No último dia 15, o diretor de licenciamento do Ibama, Pedro Bignelli, omitiu informações ao defender a licença de Belo Monte. Em coluna da jornalista Miriam Leitão (veja aqui), Bignelli comentou que o parecer do órgão citado na ação civil do Ministério Público Federal no Pará, que levou à suspensão temporária da licença prévia e do leilão marcado para o dia 20, é documento “antigo”, de novembro.

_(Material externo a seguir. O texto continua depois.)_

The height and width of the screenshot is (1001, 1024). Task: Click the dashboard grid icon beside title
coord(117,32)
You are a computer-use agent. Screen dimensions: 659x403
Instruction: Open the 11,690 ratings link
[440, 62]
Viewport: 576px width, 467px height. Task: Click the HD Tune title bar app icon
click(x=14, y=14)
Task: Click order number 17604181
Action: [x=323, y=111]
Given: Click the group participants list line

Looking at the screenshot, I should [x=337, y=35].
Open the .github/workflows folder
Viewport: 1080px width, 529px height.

Depois, disse que mais estudos foram realizados, com participação de consultorias externas, e feito um parecer definitivo, resultando na concessão da licença, em fevereiro.
Mas Bignelli omitiu a informação de que os técnicos do Ibama editaram um parecer em 26 de janeiro e uma nota técnica em 29 de janeiro, reforçando os problemas e a inviabilidade da obra.

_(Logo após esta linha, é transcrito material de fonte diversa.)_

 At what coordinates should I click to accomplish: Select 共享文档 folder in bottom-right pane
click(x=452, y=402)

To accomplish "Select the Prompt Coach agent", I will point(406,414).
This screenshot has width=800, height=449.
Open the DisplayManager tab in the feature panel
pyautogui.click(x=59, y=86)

O parecer relembra das cem mil pessoas que migrarão para a área de influência da usina e das vinte mil que serão deslocadas, espalhando problemas sociais, dos cem quilômetros do rio Xingu que serão duramente afetados pelas obras, com prejuízos à biodiversidade, populações, serviços e recursos ambientais, dos transtornos à navegação e outras expressões do modo de vida de comunidades ribeirinhas e indígenas, e da inundação de 500 quilômetros quadrados de floresta amazônica para formação do reservatório.
“A falta de critérios técnicos e legais que expressem a viabilidade ambiental, e os diversos interesses, legítimos, mas muitas vezes antagônicos, que encontram no âmbito do licenciamento ambiental um espaço de discussão política, não propiciam à equipe técnica uma tomada de decisão segura sobre a viabilidade de empreendimentos de tamanha complexidade”, conclui o parecer (veja aqui).
Já a nota técnica, logo em sua introdução, destaca que “A equipe mantém o entendimento de que não há elementos suficientes para atestar a viabilidade ambiental do empreendimento, até que sejam equacionadas as pendências apontadas nas conclusões do Parecer nº 06/2010”. O documento (veja aqui) avança pontuando uma série de recomendações ao licenciamento na tentativa de conter alguns impactos do megaempreendimento nascido na Ditadura Militar e incorporado ao PAC – Programa de Aceleração do Crescimento, reforçando a necessidade de se aumentar a vazão mínima da barragem na tentativa de manter condições mínimas para a sobrevivência de populações e da biodiversidade na chamada Volta Grande do rio Xingu.
A assinatura do diretor de licenciamento figura em “parecer técnico conclusivo”, também de 29 de janeiro, incorporando o parecer e a nota técnica. No texto, Bignelli desfia um arranjo de “considerandos” burocráticos para concluir que “desde que adotadas todas as condições acima, configura-se o cenário de viabilidade do empreendimento, não havendo óbices à emissão de licença prévia”.
A licença foi concedida em primeiro de fevereiro.